Most of us know how to give medicinal first aid after accidents or any other kind of traumatic situations, or we have even heard of it at school, when making our drivers license or any other training where it is includes.  But rarely we get taught about how to give emotional first aid after any traumatic situation  to prevent emotional trauma. As human beings we experience, loss, grief, anger or fear. No one can prevent us from that. But the way we are supported right after we experience traumatic situations has a big impact on us, even so big that this can be crucial if this experience is stored in our body and system as traumatic or not. On the physical level traumatic experiences of any kind are located in our fascia and joints, especially in our chest shoulders, neck and hips. The moment where the traumatic situation happens it goes in there as a shock, freezes them, creating solidification. But there are ways to remove it, to reactivate the flow and softness in our fascia, joints and our emotions.

All of the following techniques are some examples and  can help you, your family members or strangers in traumatic situations.There are of course many more techniques you can use. My few examples are just there to give you a feeling of what is needed and often missing.

I also refer to being there for strangers in situations that seem to ask a lot from them. If there is a trustworthy person present who is creating a feeling of safety and stability this will make a huge difference for them. This might feel unfamiliar to you but be the person who cares. That one who makes an effort, to help. Be the one who makes people feel seen. There is nothing stronger than someone who stays soft and compassionate in a world that is often fast and disconnected.

  1. Be there and stay there

Be there, present and keep staying with them as long as needed or possible. Having the continuous support of another person brings up a feeling of safety.
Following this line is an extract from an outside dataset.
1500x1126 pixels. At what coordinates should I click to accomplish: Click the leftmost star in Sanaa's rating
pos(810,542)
Speaking in a soft whispering voice things like „You are safe now“, „I am here with you and I won’t leave“, „You can let go now, you are being  taken care off now“, „I hold you“, „You are not alone“, „Everything will be okay“. Use phrases you would say to a child to soothe down. Giving a feeling of safety, company, trust, relaxation. This makes such a huge difference. It doesn’t matter if it is after a physical accident or after witnessing an argument or experiencing  loss. And again if that loss is a person or a toy that meant a lot, doesn’t count. It’s the feeling that is present in that other person right now that is decisive.

2. Touch

Touching, hugging, holding, stroking, holding hands, Touching the back or the shoulders. Any kind of touch gives grounding and it even helps the other person connecting to your breath, which should be calm and sooth, helping them to relax and calming down their nervous system. And if it is you, that you are taking care of. Connect to your breath, touch your chest, give your body what is needed right now, touch your face, shake, rock, hum, jump, allow trembling, allow tears. All of that is helping you to release energy. Which prevents it to get stuck in your body.

3. Bring movement into your fascia and joints.
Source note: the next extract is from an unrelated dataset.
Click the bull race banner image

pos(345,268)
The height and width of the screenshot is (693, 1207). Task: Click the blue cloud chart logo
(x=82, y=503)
Move your joints and work on your fascia. As I said before, that’s the part in our bodies where the trauma goes and freezes until we move it.There are many myofascial release exercises to do so. Especially in the days afterwards. get moving. Activating your body and also your voice. Focus  Especially on your neck, chest, shoulders and hips as these are the most affected parts.

4. Rest and slow down

There’s not much more to say. Take it slow, rest as often as you can this is crucial for every healing process. Cut away all that is possible and even work on creating more space to create time for rest. If it is your child that needs rest or a family member, do what you can to help creating space to rest and slow down  for them and yourself. Especially when you are taking care and are around the other person a lot. Reflect on the speed of life, get conscious on your speed and where there is more balance needed.
It is also probably that you or the traumatized person feels confused, even the days after the experience. Give time and be patient.

Grounding will help to relax the nervous system. There are many options from, yoga, to movement exercises,sports, breathing, grounding food, herbal baths, time in nature, massages and so on.

5. Selfcare

Selfcare is as always key. Use your selfcare techniques, you know what is good for you. Take herbal baths, keep yourself warm, make foot baths, wear a belt around your hip to take care of your center, work with oils, do self massages, go for a walk, dance, sing, eat healthy, do yoga – all that feels nourishing and healing.

We cannot prevent trauma to happen, but we have the power to change how that event will affect our life or the life of others. I often say to the mothers that I am working with. You cannot prevent your children from experiencing traumatic situations but you can be there for them afterwards. Giving love, holding them , caring for them. That makes a difference. Give them time to adjust, slow down with them,listen to them and feel into them. What they need from you right now. Every child is an individual and what may be right for one, may not be right for everyone. be flexible and as always use your intuition.